Posted in Legal, 19th November 2010 07:00 GMT

A company is responsible for 'making available' internet-hosted material in the country where its host server is based, not in the country where the material is read or used, the High Court has said.

The Court ruled that the law should be applied to material hosted on the internet in the same way that it applies to satellite television, meaning that the jurisdiction covering infringing material is that of the country from where the material was broadcast.

The Scottish and English football leagues and Football Dataco claimed that Sportradar of Switzerland and its German subsidiary infringed their copyrights and database rights when it published live football data on the internet for use by betting companies.

Sportradar said that the English courts did not have jurisdiction to hear a case based on the database rights question because it had not 'made available' any content in the UK.

The Court agreed, saying that the making available takes place where the server is, even if the use of material takes place somewhere else.

"I have come to the conclusion that the better view is that the act of making available to the public by online transmission is committed and committed only where the transmission takes place," said Mr Justice Floyd. "It is true that the placing of data on a server in one state can make the data available to the public of another state but that does not mean that the party who has made the data available has committed the act of making available by transmission in the State of reception.

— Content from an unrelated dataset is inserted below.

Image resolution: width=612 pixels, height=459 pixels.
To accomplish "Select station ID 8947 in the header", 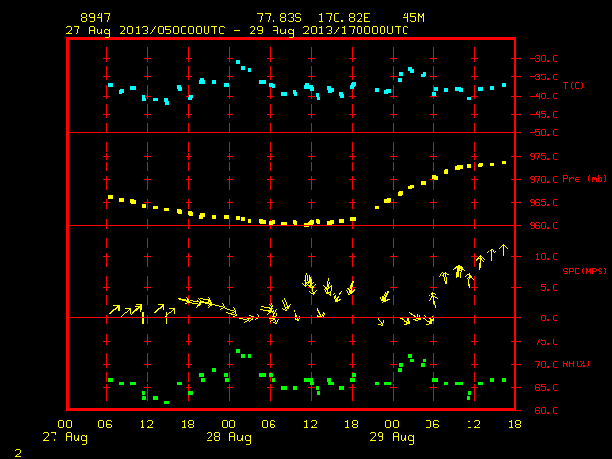I will coord(96,18).
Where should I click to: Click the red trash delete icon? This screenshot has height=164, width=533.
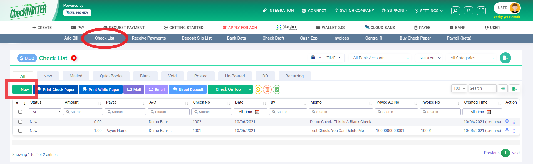[267, 90]
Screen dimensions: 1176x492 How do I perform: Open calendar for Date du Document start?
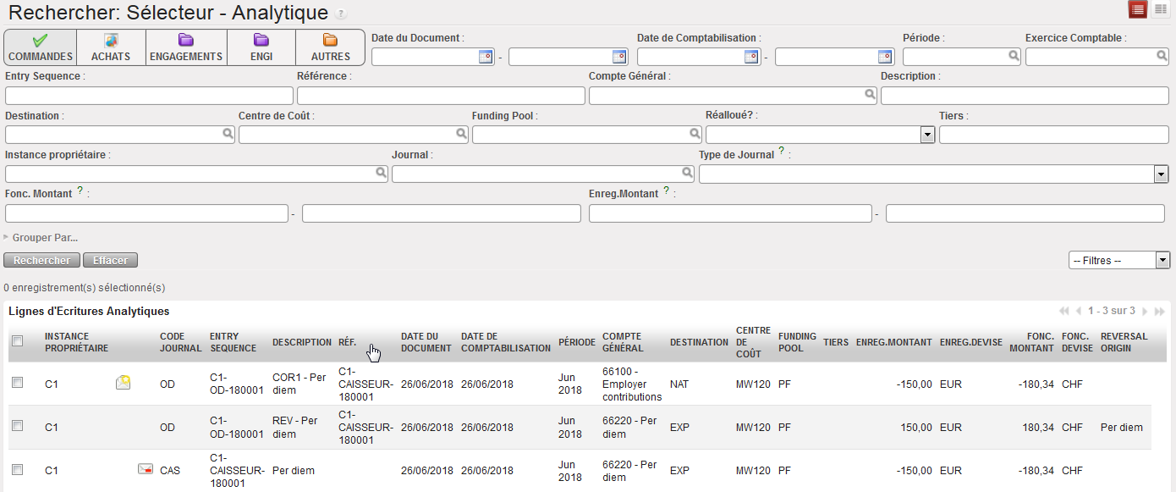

I consider that the better construction of the provisions is that the act only occurs in the state of transmission."

The Court based its reasoning in part on laws that cover similar ground in the satellite broadcasting industry.

"The debate in relation to both these provisions is similar to that which occurred in relation to 'broadcasting'," said Mr Justice Floyd. "That debate has now been resolved, so far as the European Union and satellite broadcasts are concerned, by the Directive on Satellite Broadcasting and Cable Re-transmission."

"By those provisions the place where the act of broadcast occurs is where the signals are introduced under the control of the person making the broadcast into an uninterrupted chain of communication. This is known as the 'emission theory'," said Mr Justice Floyd.

The judgment, a preliminary ruling in a case which will continue to a full trial, clarifies the liabilities of online publishers and restricts those liabilities in some key respects the the country from which they publish.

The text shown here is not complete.